### Action item
Every entry must reappear in your answer exactly as written, though its pictures must not.

Dataset entries

= = =

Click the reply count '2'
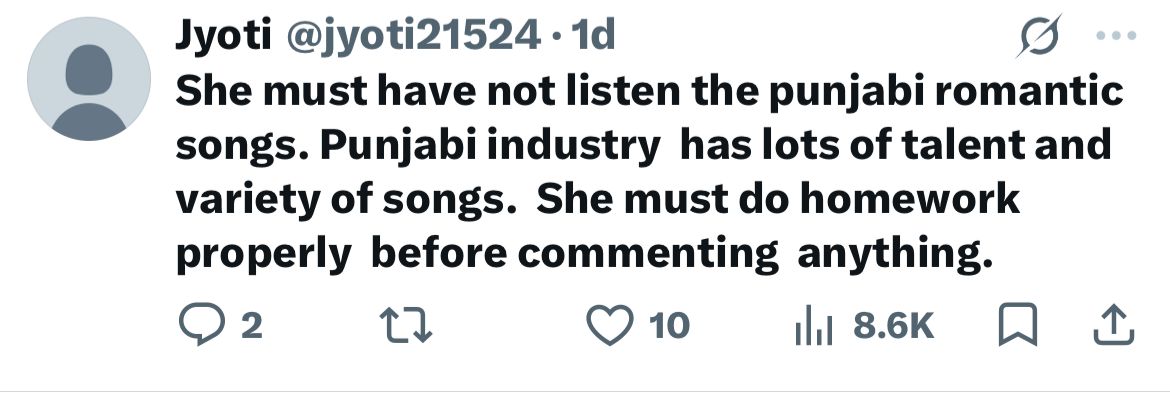 (251, 325)
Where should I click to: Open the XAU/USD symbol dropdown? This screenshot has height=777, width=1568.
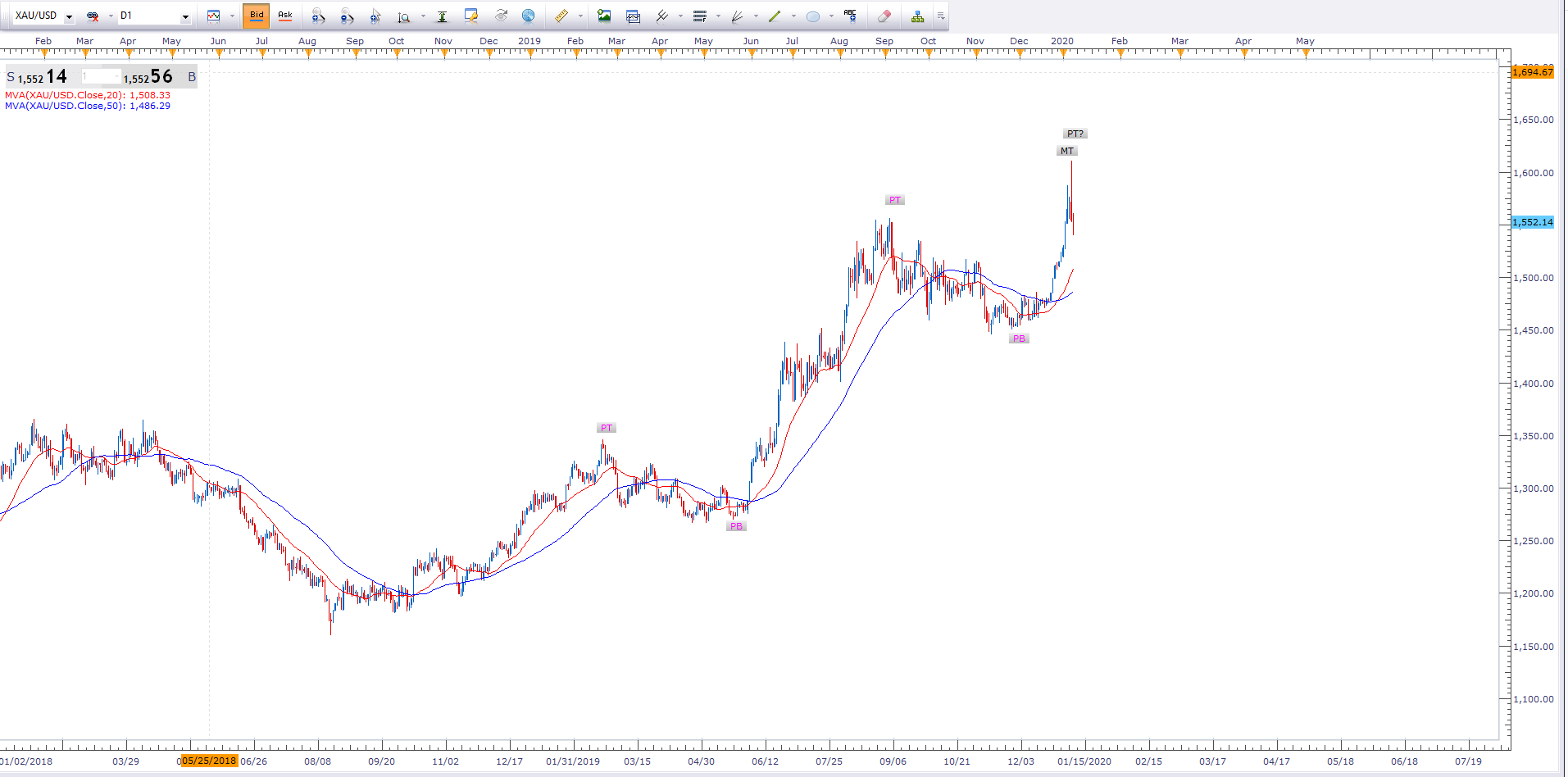click(x=70, y=16)
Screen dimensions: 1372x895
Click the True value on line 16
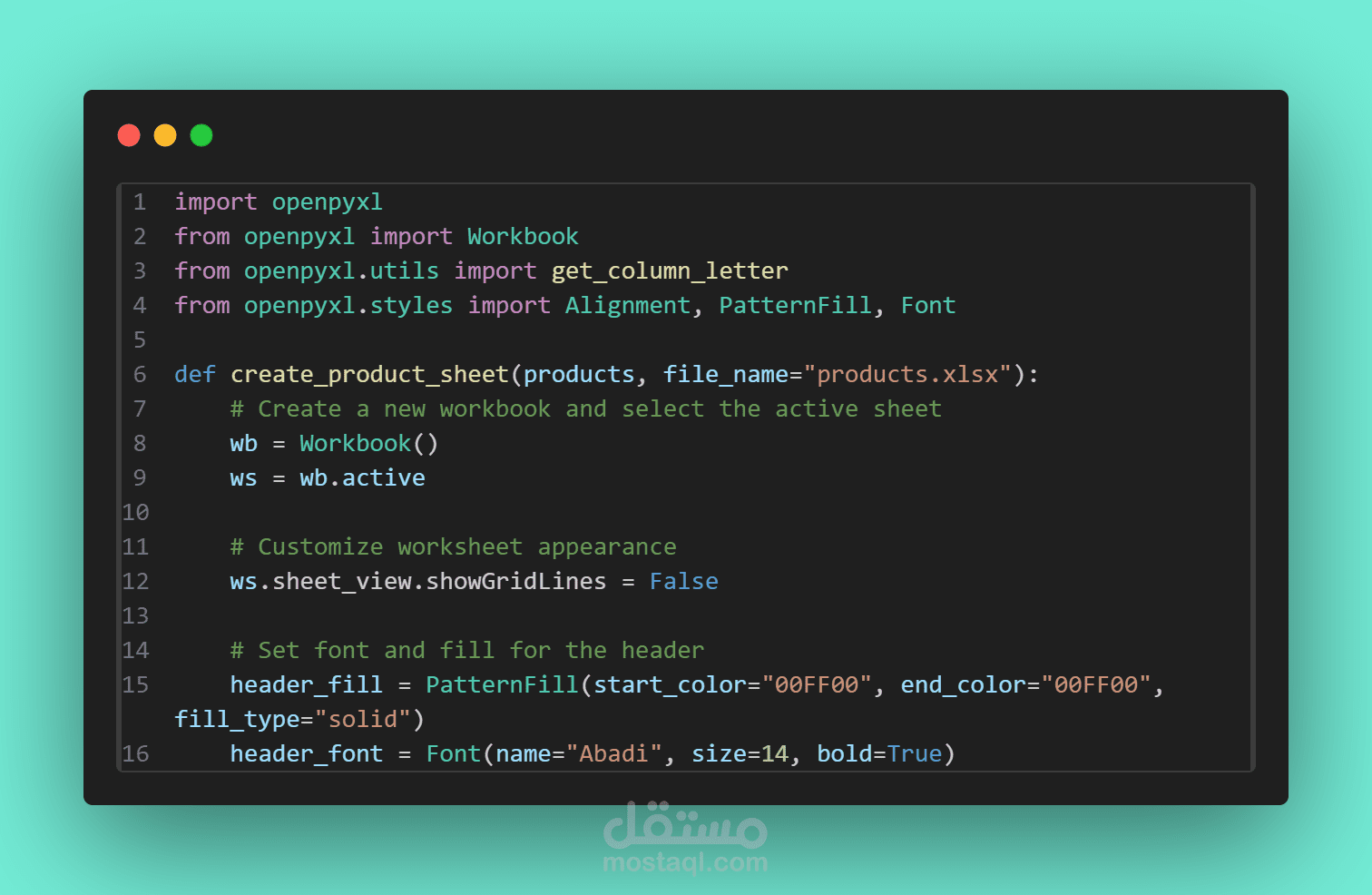915,753
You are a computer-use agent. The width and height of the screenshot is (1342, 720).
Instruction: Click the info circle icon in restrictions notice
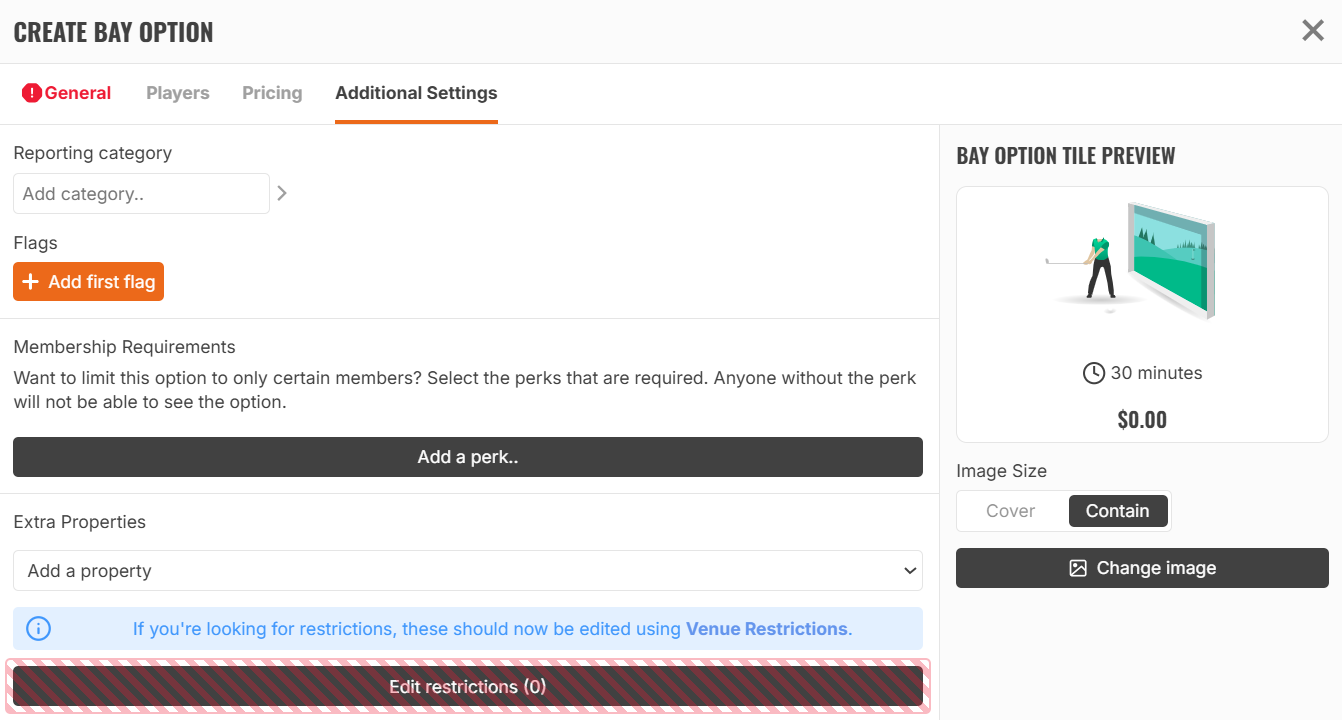[38, 629]
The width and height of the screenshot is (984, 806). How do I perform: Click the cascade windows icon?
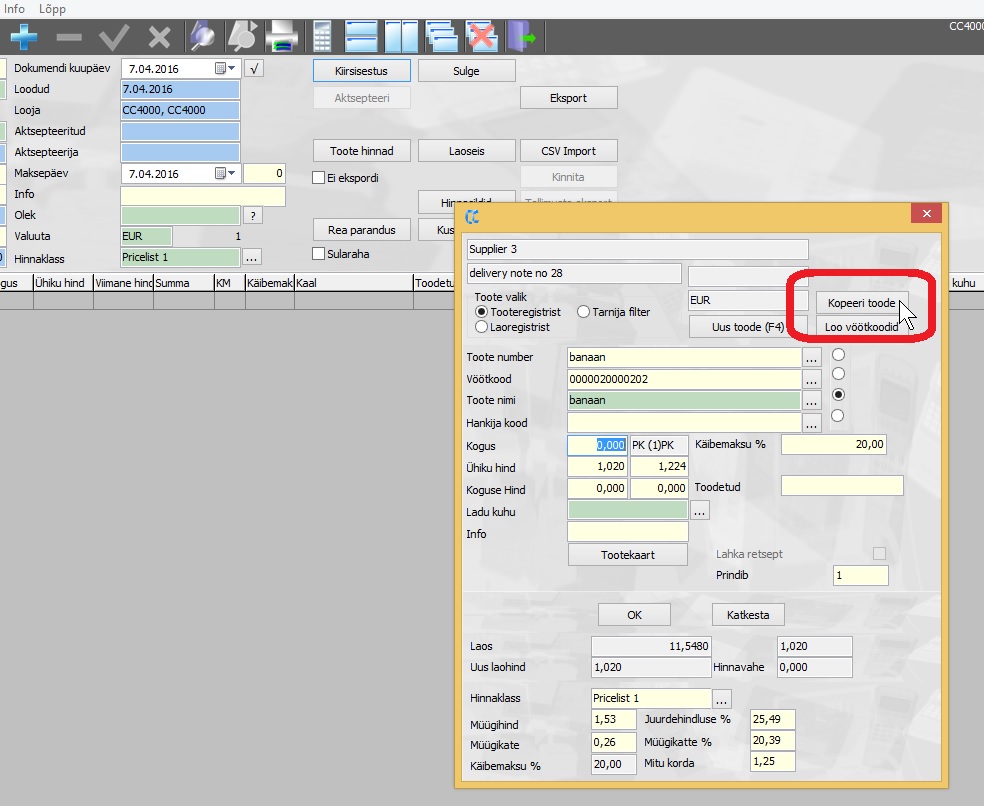(441, 38)
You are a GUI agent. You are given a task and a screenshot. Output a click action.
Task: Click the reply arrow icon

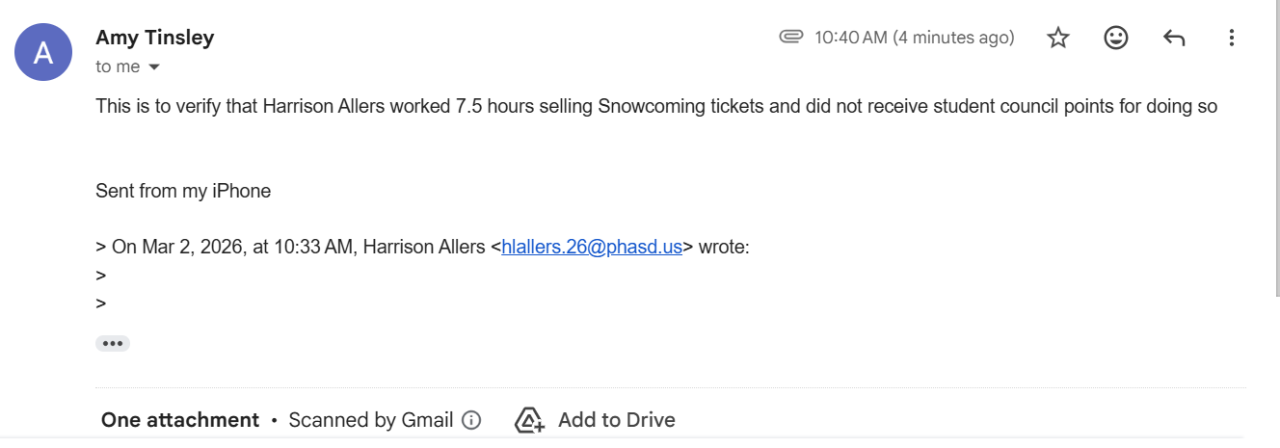click(x=1174, y=38)
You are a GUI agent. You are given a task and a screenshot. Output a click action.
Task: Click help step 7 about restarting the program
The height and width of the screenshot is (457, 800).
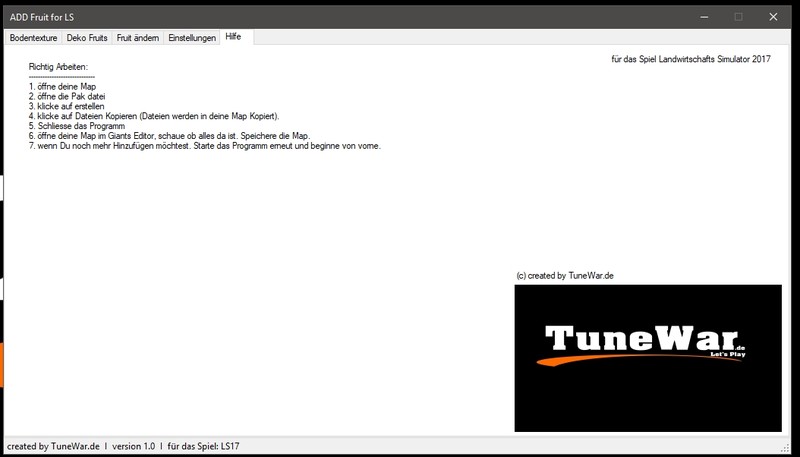[204, 146]
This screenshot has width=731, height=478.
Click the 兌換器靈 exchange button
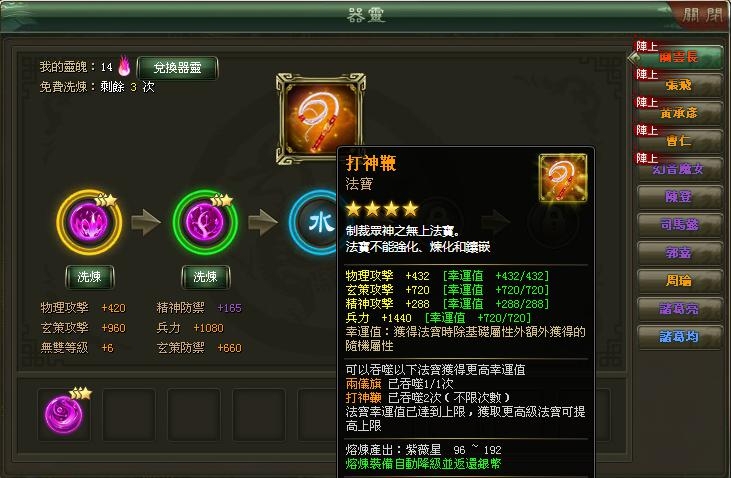point(178,68)
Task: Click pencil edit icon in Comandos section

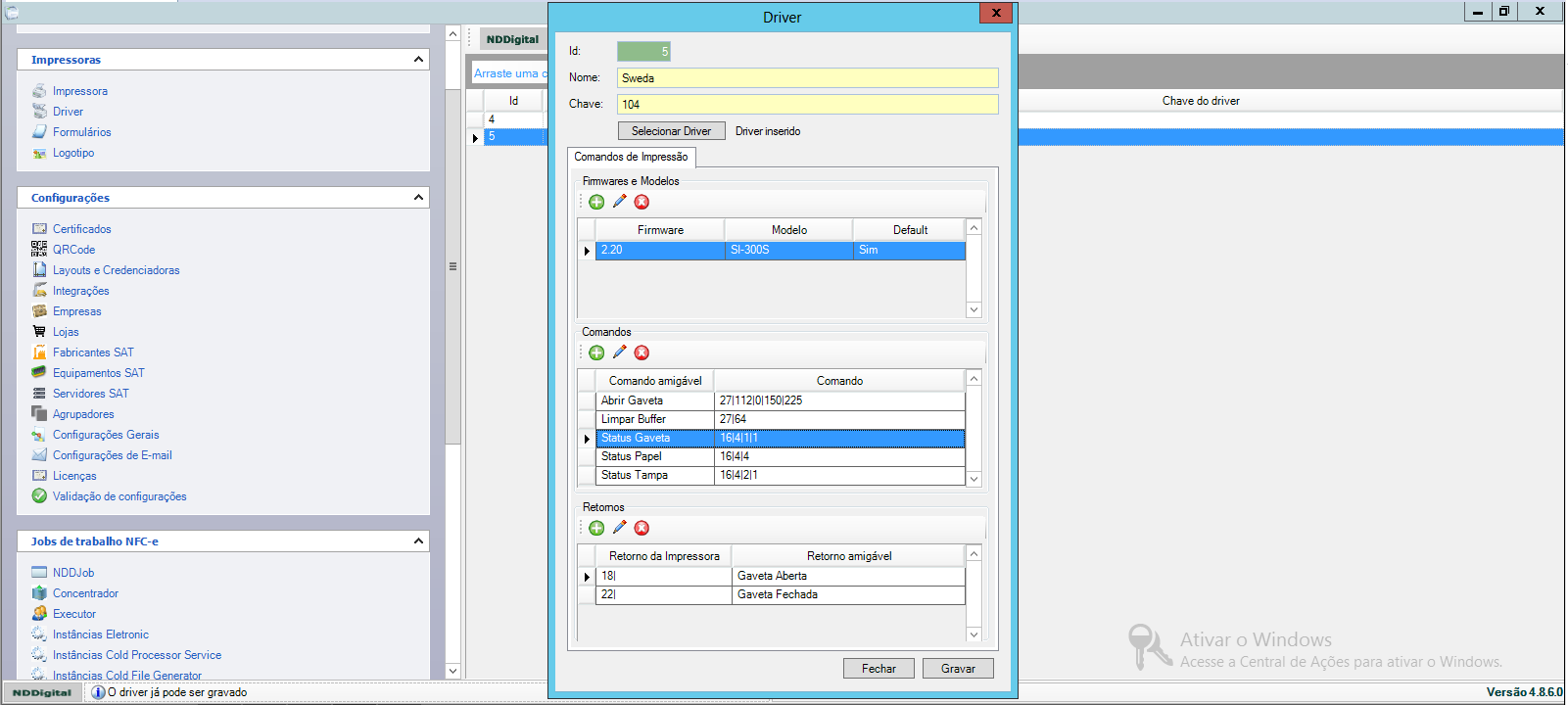Action: click(619, 352)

= = =

### Answer section
Click the reply count '2'
 (251, 325)
Where should I click to: Open the XAU/USD symbol dropdown? This screenshot has height=777, width=1568.
click(x=70, y=16)
Screen dimensions: 1372x895
Click the True value on line 16
915,753
You are a computer-use agent. The width and height of the screenshot is (1342, 720).
Instruction: Click the info circle icon in restrictions notice
[38, 629]
The width and height of the screenshot is (984, 806). How do I perform: Click the cascade windows icon?
(441, 38)
You are a GUI agent. You are given a task and a screenshot. Output a click action.
Task: Click the reply arrow icon

click(x=1174, y=38)
You are a GUI agent. You are given a task and a screenshot. Output a click action.
Task: Click help step 7 about restarting the program
The height and width of the screenshot is (457, 800).
[204, 146]
This screenshot has width=731, height=478.
Click the 兌換器靈 exchange button
point(178,68)
Task: Click pencil edit icon in Comandos section

Action: click(619, 352)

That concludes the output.